To niestety żadna nowość. Urządzenia przeznaczone dla dzieci są regularnie niszczone. Tyrolka w parku Bambrów Poznańskich już po raz trzeci w tym roku została wyłączona z użytku – ponownie trafiła do naprawy. Dotychczasowe prace serwisowe polegały na wykonaniu nowych elementów – szyny zjazdowej, gumowych odbojników na końcu toru, stalowej obudowy rolek oraz montażu nowego zawieszenia z siedziskiem. Łącznie kosztowały Zarząd Zieleni Miejskiej w Poznaniu 12 300 zł.

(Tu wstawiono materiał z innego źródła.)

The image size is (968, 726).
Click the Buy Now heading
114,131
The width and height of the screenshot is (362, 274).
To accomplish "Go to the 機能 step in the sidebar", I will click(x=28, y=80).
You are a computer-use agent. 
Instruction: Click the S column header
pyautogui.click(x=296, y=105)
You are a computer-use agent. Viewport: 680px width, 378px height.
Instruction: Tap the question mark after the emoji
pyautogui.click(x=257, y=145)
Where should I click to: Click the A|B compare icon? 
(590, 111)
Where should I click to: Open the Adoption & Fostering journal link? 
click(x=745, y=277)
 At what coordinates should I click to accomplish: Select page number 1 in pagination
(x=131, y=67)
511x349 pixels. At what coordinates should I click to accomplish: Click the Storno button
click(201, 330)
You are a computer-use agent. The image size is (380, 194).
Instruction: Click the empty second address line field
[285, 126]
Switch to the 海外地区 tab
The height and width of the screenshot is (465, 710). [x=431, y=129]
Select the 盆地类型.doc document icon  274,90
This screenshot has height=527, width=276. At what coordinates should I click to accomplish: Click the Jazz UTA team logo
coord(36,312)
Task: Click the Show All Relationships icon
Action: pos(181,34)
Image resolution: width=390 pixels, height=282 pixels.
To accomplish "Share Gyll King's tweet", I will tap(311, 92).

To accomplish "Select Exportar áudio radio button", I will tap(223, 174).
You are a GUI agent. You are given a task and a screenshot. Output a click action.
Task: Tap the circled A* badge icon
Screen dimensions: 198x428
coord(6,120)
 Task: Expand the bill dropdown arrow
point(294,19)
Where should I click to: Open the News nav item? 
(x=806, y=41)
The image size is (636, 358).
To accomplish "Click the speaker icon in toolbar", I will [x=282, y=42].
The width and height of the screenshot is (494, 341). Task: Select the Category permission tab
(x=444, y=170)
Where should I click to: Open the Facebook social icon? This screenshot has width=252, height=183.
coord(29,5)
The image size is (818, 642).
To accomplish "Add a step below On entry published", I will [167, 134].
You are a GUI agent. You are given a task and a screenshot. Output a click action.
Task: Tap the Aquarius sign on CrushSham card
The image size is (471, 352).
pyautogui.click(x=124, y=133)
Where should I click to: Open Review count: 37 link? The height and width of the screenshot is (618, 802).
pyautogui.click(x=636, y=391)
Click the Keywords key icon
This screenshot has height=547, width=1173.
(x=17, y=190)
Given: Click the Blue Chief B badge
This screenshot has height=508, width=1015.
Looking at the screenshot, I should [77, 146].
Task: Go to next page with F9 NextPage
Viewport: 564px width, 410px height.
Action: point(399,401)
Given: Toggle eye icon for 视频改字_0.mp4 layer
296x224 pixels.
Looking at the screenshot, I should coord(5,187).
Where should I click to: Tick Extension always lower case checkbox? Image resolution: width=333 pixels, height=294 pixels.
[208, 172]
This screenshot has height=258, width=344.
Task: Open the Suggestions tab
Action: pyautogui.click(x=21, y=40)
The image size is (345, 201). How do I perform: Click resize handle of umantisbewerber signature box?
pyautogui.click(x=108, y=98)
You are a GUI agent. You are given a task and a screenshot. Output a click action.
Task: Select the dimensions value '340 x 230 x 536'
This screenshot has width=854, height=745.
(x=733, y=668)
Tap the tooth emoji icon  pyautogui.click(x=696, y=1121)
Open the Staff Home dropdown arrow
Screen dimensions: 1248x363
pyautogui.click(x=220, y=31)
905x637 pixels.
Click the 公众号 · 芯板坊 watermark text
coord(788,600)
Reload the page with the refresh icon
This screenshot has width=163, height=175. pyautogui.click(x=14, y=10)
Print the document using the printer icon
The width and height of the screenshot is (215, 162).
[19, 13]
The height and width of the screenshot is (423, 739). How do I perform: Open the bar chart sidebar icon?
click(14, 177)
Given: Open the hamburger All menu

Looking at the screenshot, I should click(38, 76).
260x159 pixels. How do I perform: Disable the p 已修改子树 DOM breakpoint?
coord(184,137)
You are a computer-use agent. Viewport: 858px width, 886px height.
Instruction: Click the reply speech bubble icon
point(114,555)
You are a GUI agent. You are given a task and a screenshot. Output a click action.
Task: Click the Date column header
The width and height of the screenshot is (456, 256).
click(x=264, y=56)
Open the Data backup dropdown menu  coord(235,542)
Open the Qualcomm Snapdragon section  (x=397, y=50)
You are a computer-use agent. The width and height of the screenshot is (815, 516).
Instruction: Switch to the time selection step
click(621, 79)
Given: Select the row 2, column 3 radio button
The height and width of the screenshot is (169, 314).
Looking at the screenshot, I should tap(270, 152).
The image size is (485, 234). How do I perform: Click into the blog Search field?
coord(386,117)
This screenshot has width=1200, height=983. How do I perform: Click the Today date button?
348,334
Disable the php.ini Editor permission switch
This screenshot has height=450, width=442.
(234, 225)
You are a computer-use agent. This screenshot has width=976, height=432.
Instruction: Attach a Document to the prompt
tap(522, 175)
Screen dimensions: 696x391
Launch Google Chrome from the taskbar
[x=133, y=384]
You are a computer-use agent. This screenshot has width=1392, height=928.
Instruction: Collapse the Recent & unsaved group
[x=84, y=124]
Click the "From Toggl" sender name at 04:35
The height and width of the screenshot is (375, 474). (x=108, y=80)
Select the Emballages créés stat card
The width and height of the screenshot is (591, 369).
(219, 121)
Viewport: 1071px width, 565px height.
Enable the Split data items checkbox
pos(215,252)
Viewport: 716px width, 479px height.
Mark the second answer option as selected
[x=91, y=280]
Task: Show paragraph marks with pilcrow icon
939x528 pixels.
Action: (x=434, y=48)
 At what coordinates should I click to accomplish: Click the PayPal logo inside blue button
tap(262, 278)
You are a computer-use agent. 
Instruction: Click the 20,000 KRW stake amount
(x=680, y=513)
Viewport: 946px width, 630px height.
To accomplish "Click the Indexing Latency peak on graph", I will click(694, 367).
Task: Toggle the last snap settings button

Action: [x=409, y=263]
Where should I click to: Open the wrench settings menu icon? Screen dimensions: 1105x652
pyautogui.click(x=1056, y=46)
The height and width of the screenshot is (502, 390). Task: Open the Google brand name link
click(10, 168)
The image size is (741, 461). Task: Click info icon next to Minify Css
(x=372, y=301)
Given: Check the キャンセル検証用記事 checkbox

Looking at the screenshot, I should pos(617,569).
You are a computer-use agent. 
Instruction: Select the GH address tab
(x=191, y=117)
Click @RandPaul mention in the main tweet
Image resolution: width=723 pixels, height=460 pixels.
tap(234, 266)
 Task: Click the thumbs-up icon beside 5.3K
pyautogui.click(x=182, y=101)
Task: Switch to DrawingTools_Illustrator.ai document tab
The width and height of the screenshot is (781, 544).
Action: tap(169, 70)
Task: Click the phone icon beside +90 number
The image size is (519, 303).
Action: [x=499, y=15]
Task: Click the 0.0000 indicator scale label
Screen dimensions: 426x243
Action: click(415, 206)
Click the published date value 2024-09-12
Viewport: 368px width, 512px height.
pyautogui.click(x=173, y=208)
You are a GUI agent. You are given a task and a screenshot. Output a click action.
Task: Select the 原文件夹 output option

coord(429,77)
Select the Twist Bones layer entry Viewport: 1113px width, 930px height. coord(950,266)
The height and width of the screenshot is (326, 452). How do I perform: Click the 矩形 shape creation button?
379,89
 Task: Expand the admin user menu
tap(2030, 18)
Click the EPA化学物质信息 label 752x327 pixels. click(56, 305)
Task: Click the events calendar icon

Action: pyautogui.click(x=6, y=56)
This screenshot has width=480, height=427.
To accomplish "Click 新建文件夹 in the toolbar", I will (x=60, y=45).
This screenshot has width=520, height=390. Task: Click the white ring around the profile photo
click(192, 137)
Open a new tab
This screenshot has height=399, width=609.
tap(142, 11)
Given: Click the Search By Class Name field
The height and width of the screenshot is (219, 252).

Takich przypadków jest więcej
Nie jest to niestety odosobniony przypadek. W ostatnich miesiącach podobne akty wandalizmu mogliśmy zauważyć też w innych parkach – m.in. w parku Drwęskich, gdzie latem również zniszczono tyrolkę. Jej naprawa pochłonęła blisko 2,1 tys. zł. Uszkodzenia dotyczą też innych elementów infrastruktury, takich jak tablice informacyjne. Naprawa jednej z nich, na skwerze Sprawiedliwych Wśród Narodów Świata, kosztowała prawie 750 zł. Zarząd Zieleni Miejskiej informuje, że jeśli takie sytuacje będą się powtarzać, miasto może stanąć przed koniecznością rezygnacji z niektórych urządzeń, a każda dewastacja to pozbawienie mieszkańców wspólnej przestrzeni do zabawy i wypoczynku.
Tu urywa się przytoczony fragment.